** Your assignment **
A word-for-word copy of the entries is needed, and it should contain no images.

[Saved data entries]
::::
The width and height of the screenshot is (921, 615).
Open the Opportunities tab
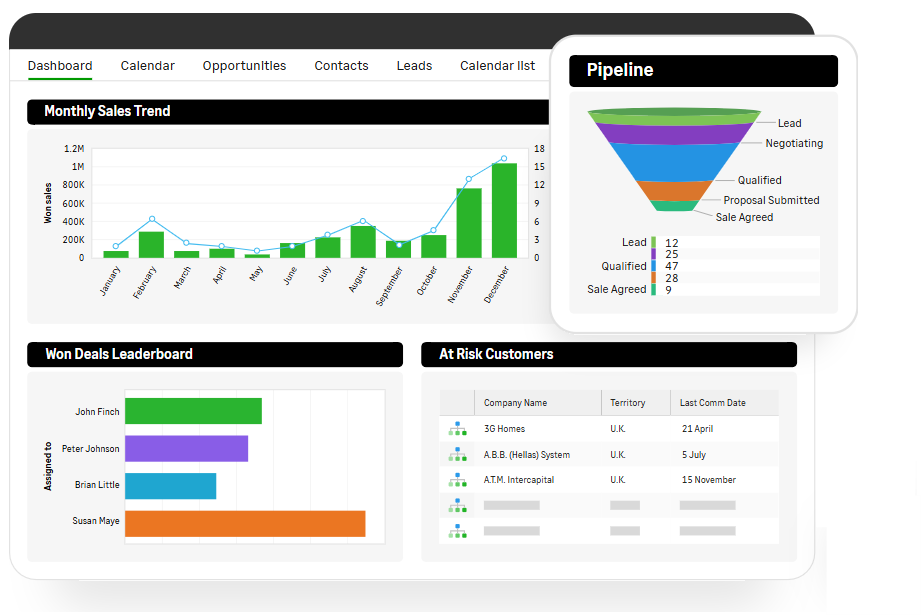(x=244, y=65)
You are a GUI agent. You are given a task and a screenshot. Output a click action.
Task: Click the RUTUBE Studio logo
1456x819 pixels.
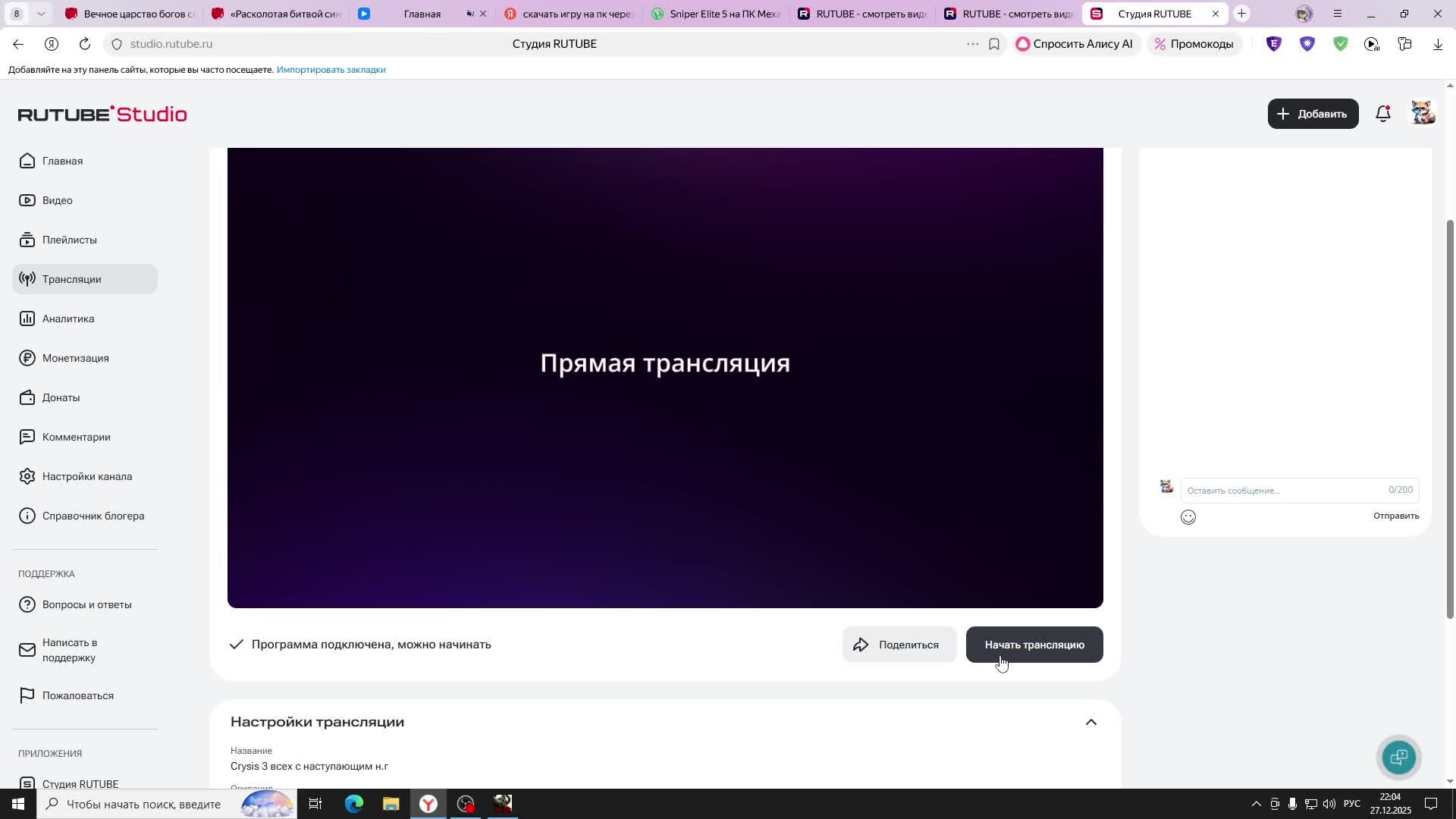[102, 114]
::::
** Response below **
The width and height of the screenshot is (921, 615).
Open the Opportunities tab
(x=244, y=65)
You are a GUI agent. You are given a task and a screenshot. Output a click action.
Task: Click the RUTUBE Studio logo
1456x819 pixels.
[102, 114]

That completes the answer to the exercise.